Bung Tomo mengaku mempunyai pertalian darah dengan beberapa pendamping
dekat Pangeran Diponegoro. Ibunya berdarah campuran Jawa Tengah, Sunda, dan
Madura.
Bung Tomo suka bekerja keras untuk memperbaiki keadaan agar menjadi lebih baik.
Pada saat usia 12 tahun, ketika ia terpaksa meninggalkan pendidikannya di MULO,
Bung tomo melakukan berbagai pekerjaan kecil-kecilan untuk mengatasi dampak
depresi yang melanda dunia saat itu. Belakangan ia menyelesaikan pendidikan
HBS-nya lewat korespondensi, namun tidak pernah resmi lulus.
Di usia muda Bung Tomo aktif dalam organisasi kepanduan atau KBI. Bung Tomo
kemudian bergabung dengan KBI (Kepanduan Bangsa Indonesia). Sutomo
menegaskan bahwa filsafat kepanduan, ditambah dengan kesadaran nasionalis
yang diperolehnya dari kelompok ini dan dari kakeknya, merupakan pengganti yang
baik untuk pendidikan formalnya. Pada usia 17 tahun, ia menjadi terkenal ketika
berhasil menjadi orang kedua di Hindia Belanda yang mencapai peringkat Pandu
Garuda.
Bung Tomo memiliki minat pada dunia jurnalisme. Ia pernah bekerja sebagai
wartawan lepas pada Harian Soeara Oemoem di Surabaya pada tahun 1937.

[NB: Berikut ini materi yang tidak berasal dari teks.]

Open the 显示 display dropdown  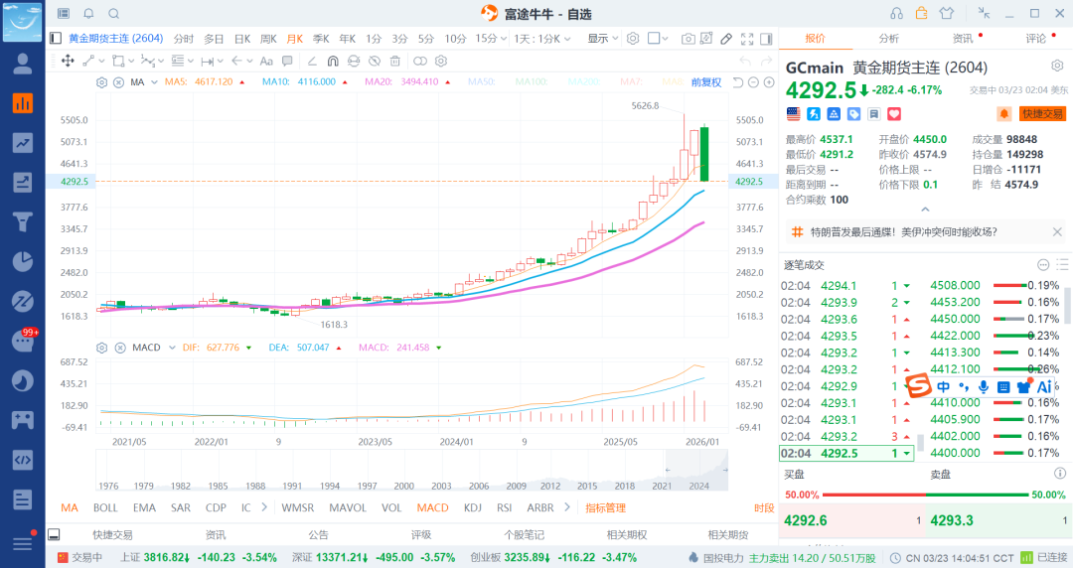point(602,39)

Setahun kemudian, ia menjadi Redaktur Mingguan Pembela Rakyat serta menjadi
wartawan dan penulis pojok harian berbahasa Jawa, Ekspres, di Surabaya pada
tahun 1939.
Pada masa pendudukan Jepang, Bung Tomo bekerja di kantor berita tentara
pendudukan Jepang, Domei, bagian Bahasa Indonesia untuk seluruh Jawa Timur di
Surabaya pada tahun 1942-1945. Saat Proklamasi Kemerdekaan 17 Agustus 1945
dikumandangkan, beliau memberitakannya dalam bahasa Jawa bersama wartawan
senior Romo Bintarti untuk menghindari sensor Jepang. Selanjutnya, beliau menjadi
Pemimpin Redaksi Kantor Berita Antara di Surabaya.
Pada tahun 1944 ia menjadi anggota Gerakan Rakyat Baru yang disponsori Jepang,
hampir tak seorang pun yang mengenal dia. Namun semua ini mempersiapkan Bung
Tomo untuk menjalankan peranannya yang sangat penting.

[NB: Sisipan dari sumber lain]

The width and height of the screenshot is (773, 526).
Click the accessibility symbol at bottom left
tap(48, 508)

Pada bulan Oktober dan November 1945, ia menjadi salah satu Pemimpin yang
sangat penting, karena ia berhasil menggerakkan dan membangkitkan semangat
rakyat Surabaya, yang pada waktu itu Surabaya diserang habis-habisan oleh
pasukan Inggris yang mendarat untuk melucutkan senjata tentara pendudukan
Jepang dan membebaskan tawanan Eropa.